*Exercise*: Reproduce verbatim the stretch from the start of the items through the line containing "Click the Format".

*Word and element location items*:
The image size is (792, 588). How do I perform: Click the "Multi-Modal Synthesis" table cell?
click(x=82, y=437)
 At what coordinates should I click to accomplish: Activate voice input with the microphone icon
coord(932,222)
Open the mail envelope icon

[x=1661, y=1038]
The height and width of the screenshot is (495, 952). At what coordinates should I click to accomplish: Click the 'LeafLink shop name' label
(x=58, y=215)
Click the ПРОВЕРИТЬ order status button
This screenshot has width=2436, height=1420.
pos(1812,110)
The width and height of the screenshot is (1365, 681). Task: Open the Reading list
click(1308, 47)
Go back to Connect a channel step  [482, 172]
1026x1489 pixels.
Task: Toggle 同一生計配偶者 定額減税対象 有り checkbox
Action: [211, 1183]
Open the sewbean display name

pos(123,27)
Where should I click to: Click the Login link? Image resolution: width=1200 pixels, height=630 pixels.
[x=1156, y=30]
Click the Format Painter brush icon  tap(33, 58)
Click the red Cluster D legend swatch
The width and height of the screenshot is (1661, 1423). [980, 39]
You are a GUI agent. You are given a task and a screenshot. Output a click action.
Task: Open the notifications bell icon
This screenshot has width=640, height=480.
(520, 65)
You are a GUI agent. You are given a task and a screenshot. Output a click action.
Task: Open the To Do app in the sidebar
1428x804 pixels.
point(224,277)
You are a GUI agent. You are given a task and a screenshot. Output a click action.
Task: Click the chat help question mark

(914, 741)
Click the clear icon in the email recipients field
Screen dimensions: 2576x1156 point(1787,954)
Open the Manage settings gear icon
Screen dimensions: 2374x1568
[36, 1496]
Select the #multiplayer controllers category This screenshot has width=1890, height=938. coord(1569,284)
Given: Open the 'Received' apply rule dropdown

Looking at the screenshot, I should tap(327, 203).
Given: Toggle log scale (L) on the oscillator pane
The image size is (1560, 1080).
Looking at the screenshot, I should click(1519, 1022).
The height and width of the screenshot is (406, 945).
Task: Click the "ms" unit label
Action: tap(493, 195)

*Response*:
The image size is (792, 588). How do I perform: Click the "Multi-Modal Synthesis" table cell?
click(x=82, y=437)
 At what coordinates should I click to accomplish: Activate voice input with the microphone icon
coord(932,222)
Open the mail envelope icon

[x=1661, y=1038]
The height and width of the screenshot is (495, 952). At what coordinates should I click to accomplish: Click the 'LeafLink shop name' label
(x=58, y=215)
Click the ПРОВЕРИТЬ order status button
This screenshot has width=2436, height=1420.
pos(1812,110)
The width and height of the screenshot is (1365, 681). Task: Open the Reading list
click(1308, 47)
Go back to Connect a channel step  [482, 172]
1026x1489 pixels.
Task: Toggle 同一生計配偶者 定額減税対象 有り checkbox
Action: [211, 1183]
Open the sewbean display name

pos(123,27)
Where should I click to: Click the Login link? Image resolution: width=1200 pixels, height=630 pixels.
[x=1156, y=30]
Click the Format Painter brush icon  tap(33, 58)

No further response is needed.